In his seminal article published nearly 30 years ago, cleverly called
“Second Image Reversed,” Peter Gourevitch outlined a set of
arguments for why and how to study the international causes of domestic
outcomes. This framework had a profound effect on several literatures, but
only a minor ripple in the study of regime change. A handful of
international relations scholars, including John Owen and Mark Peceny,
have made important contributions to this field, and a smattering of
comparativists have added the international dimension to their list of
independent variables that influence regime type, but the subject could
not be considered a mainstream field.
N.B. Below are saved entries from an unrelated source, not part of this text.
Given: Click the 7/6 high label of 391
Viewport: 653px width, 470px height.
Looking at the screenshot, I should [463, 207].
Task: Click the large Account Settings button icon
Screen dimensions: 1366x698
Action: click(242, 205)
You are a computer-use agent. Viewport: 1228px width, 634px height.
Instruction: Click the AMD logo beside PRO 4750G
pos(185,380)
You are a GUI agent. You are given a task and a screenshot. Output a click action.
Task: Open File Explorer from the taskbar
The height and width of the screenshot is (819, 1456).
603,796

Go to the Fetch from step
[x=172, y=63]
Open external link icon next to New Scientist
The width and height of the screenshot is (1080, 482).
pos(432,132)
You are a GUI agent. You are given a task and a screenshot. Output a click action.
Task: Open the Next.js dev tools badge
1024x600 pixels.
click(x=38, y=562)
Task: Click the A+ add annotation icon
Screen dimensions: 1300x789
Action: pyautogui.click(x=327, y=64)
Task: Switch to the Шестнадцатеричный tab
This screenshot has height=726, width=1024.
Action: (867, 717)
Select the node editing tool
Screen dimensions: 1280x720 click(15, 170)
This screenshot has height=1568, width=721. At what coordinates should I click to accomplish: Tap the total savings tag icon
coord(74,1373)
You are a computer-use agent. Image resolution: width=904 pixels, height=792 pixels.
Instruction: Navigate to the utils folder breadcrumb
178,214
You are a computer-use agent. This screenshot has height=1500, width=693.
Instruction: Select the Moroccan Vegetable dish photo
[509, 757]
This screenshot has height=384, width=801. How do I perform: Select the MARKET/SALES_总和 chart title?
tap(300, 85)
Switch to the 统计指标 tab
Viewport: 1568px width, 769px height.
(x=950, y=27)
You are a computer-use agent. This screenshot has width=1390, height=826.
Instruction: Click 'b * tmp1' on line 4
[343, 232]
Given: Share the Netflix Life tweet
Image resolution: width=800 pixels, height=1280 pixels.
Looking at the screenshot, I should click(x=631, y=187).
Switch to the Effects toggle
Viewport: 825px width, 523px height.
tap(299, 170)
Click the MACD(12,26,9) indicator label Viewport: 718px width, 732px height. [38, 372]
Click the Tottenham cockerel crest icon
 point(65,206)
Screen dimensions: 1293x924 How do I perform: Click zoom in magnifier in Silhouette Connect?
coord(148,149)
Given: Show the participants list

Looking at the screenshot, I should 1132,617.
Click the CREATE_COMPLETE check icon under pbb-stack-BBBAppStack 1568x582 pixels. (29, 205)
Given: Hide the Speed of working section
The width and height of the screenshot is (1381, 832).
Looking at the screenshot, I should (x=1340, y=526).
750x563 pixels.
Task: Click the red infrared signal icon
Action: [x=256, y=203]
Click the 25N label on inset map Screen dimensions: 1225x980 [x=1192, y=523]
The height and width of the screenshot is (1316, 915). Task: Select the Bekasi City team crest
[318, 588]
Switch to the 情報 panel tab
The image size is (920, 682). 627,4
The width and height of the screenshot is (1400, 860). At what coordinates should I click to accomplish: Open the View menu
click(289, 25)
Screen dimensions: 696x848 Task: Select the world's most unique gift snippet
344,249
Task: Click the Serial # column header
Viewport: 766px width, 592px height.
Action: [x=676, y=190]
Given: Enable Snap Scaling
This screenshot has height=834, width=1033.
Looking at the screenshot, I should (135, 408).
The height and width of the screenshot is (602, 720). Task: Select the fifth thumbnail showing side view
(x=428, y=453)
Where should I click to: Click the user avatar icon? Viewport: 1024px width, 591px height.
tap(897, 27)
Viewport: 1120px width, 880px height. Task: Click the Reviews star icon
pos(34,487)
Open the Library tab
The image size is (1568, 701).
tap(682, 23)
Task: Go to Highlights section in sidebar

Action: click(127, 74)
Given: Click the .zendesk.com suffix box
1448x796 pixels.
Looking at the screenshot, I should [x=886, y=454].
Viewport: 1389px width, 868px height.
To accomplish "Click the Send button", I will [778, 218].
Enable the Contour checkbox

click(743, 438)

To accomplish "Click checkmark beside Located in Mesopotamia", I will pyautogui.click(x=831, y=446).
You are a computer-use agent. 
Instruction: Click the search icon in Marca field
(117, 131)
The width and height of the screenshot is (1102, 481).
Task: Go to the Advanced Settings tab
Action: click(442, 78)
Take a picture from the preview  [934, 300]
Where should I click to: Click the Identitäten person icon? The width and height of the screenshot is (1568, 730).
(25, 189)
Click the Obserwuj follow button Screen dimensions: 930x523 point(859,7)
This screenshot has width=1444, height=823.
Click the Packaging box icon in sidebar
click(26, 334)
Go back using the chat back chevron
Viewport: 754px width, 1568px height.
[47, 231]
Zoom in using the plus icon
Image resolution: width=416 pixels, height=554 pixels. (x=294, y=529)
In fact, the third-wave
transitologists gave only passing attention to the international
dimensions of democratization. Laurence Whitehead did write an important
chapter on international dimensions of democratization in the four-volume
study on transitions from autocratic rule edited by Louillermo
O'Donnell, Philippe C. Schmitter, and Lawrence Whitehead. Yet, in one
of the introductory essays in this study, Schmitter wrote that one
“of the firmest conclusions that emerged … was that
transitions from authoritarian rule and immediate prospects for political
democracy were largely to be explained in terms of national forces and
calculations. External actors tended to play an indirect and usually
marginal role” (in O'Donnell, Schmitter, and Whitehead, eds.,
Transitions from Authoritarian Rule: Southern Europe, 1986, p.
5). Scholars and policy analysts writing about democratization after the
end of the Cold War have devoted more attention to international factors,
yet the subject is still grossly neglected. This absence of scholarship is
all the more surprising given the foreign policy debates in Washington,
Brussels, Moscow, and Tehran about the role the United States in fostering
“regime change.”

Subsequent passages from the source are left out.